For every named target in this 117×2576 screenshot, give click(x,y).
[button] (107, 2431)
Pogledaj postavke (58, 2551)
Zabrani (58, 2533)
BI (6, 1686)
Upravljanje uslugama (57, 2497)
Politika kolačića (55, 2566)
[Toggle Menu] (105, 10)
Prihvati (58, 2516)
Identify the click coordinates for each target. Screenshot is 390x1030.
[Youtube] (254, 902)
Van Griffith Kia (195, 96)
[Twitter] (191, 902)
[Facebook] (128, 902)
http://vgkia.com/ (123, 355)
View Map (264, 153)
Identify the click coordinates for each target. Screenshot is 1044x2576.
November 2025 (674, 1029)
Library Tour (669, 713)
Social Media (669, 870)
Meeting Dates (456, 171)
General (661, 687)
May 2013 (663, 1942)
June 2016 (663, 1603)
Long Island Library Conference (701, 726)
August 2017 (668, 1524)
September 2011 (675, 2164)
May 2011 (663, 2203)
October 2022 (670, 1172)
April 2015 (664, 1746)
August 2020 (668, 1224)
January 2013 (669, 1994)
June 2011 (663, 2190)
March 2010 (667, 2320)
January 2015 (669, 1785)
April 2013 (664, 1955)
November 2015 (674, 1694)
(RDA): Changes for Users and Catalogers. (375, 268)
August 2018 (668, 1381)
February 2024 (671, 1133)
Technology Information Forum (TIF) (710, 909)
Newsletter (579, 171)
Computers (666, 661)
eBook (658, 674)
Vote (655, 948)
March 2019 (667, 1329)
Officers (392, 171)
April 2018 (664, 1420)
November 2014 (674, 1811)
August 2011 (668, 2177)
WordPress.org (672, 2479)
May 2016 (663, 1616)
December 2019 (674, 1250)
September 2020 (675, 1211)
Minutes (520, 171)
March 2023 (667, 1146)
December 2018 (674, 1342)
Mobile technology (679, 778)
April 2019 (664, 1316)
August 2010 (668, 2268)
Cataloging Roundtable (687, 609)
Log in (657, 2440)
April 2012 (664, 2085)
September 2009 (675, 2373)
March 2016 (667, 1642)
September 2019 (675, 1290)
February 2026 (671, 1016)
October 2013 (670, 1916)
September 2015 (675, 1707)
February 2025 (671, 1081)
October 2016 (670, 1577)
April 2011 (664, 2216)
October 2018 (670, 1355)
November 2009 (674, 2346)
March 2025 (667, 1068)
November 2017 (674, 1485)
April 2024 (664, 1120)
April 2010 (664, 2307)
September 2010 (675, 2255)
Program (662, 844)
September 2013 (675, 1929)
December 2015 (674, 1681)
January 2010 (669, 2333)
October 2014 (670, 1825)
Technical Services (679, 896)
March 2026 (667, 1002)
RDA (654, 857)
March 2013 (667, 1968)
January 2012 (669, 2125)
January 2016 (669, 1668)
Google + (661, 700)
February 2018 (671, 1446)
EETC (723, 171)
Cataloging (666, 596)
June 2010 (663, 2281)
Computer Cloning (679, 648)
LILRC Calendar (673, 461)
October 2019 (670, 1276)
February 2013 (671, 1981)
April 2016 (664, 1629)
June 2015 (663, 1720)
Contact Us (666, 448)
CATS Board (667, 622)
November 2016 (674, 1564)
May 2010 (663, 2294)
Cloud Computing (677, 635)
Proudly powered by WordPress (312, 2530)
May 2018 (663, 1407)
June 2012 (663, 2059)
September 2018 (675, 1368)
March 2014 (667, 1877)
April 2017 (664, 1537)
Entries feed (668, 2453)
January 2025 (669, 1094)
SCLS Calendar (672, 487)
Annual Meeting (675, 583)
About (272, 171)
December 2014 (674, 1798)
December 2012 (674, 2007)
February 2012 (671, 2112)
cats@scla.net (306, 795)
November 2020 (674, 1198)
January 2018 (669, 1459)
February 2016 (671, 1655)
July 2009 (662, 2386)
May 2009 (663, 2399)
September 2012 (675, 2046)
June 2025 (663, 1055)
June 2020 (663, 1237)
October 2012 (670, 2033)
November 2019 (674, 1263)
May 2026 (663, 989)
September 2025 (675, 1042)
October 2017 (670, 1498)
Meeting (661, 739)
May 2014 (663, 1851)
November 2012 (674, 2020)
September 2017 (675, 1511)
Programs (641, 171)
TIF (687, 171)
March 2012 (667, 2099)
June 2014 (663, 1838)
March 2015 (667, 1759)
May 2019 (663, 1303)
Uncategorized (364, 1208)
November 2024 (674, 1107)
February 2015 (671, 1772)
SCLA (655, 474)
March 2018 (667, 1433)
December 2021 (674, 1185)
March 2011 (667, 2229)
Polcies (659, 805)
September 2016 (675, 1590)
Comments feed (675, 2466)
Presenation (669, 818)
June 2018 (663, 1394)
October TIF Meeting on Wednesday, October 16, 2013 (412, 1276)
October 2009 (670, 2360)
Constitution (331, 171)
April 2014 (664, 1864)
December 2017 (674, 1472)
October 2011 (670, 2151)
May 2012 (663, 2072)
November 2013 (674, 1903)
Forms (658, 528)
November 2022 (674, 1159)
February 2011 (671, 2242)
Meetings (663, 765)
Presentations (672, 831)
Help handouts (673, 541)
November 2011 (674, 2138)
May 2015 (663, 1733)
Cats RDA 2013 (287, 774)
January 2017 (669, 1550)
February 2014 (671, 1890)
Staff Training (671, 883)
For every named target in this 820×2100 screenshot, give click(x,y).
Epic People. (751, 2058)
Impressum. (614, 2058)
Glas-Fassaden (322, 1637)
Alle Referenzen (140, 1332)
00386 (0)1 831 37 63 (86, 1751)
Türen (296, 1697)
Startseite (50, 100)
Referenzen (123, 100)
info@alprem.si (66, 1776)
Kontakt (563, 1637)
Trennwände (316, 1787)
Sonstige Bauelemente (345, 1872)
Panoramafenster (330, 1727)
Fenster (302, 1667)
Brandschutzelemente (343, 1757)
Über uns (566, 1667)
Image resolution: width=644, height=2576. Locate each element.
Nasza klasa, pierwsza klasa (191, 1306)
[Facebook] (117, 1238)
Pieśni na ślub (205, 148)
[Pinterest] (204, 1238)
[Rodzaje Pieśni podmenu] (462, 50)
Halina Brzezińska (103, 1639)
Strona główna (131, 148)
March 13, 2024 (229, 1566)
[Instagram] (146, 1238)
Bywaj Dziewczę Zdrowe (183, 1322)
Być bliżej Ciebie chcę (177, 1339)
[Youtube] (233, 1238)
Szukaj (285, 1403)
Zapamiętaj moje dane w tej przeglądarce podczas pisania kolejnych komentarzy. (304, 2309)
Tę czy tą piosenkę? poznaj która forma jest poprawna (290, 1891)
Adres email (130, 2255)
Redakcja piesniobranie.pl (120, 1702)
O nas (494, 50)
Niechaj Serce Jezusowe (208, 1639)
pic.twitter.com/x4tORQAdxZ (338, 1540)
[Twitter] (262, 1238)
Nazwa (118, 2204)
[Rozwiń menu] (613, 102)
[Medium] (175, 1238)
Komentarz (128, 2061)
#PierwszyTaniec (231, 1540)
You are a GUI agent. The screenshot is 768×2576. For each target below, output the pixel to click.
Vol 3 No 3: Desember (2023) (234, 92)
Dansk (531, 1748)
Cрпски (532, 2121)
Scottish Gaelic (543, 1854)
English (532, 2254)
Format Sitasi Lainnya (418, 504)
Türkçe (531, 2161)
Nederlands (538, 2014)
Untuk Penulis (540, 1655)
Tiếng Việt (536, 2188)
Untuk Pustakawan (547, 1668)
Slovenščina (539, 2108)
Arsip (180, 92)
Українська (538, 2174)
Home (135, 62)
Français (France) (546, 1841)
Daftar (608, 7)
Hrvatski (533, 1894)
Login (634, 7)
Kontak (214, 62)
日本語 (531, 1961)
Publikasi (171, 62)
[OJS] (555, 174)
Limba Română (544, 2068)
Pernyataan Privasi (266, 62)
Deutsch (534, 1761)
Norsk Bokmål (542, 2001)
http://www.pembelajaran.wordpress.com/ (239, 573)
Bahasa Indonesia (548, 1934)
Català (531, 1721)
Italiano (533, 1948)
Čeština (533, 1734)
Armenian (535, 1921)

::::::::

### Work request
Out of the material above, output word for word the line with "August 2011 (668, 2177)", the line with "April 2010 (664, 2307)", and all lines between them, with nothing else.

### Answer section
August 2011 (668, 2177)
WordPress.org (672, 2479)
May 2016 (663, 1616)
December 2019 (674, 1250)
September 2020 (675, 1211)
Minutes (520, 171)
March 2023 (667, 1146)
December 2018 (674, 1342)
Mobile technology (679, 778)
April 2019 (664, 1316)
August 2010 (668, 2268)
Cataloging Roundtable (687, 609)
Log in (657, 2440)
April 2012 (664, 2085)
September 2009 (675, 2373)
March 2016 (667, 1642)
September 2019 (675, 1290)
February 2026 (671, 1016)
October 2013 (670, 1916)
September 2015 (675, 1707)
February 2025 (671, 1081)
October 2016 (670, 1577)
April 2011 (664, 2216)
October 2018 (670, 1355)
November 2009 (674, 2346)
March 2025 (667, 1068)
November 2017 (674, 1485)
April 2024 (664, 1120)
April 2010 (664, 2307)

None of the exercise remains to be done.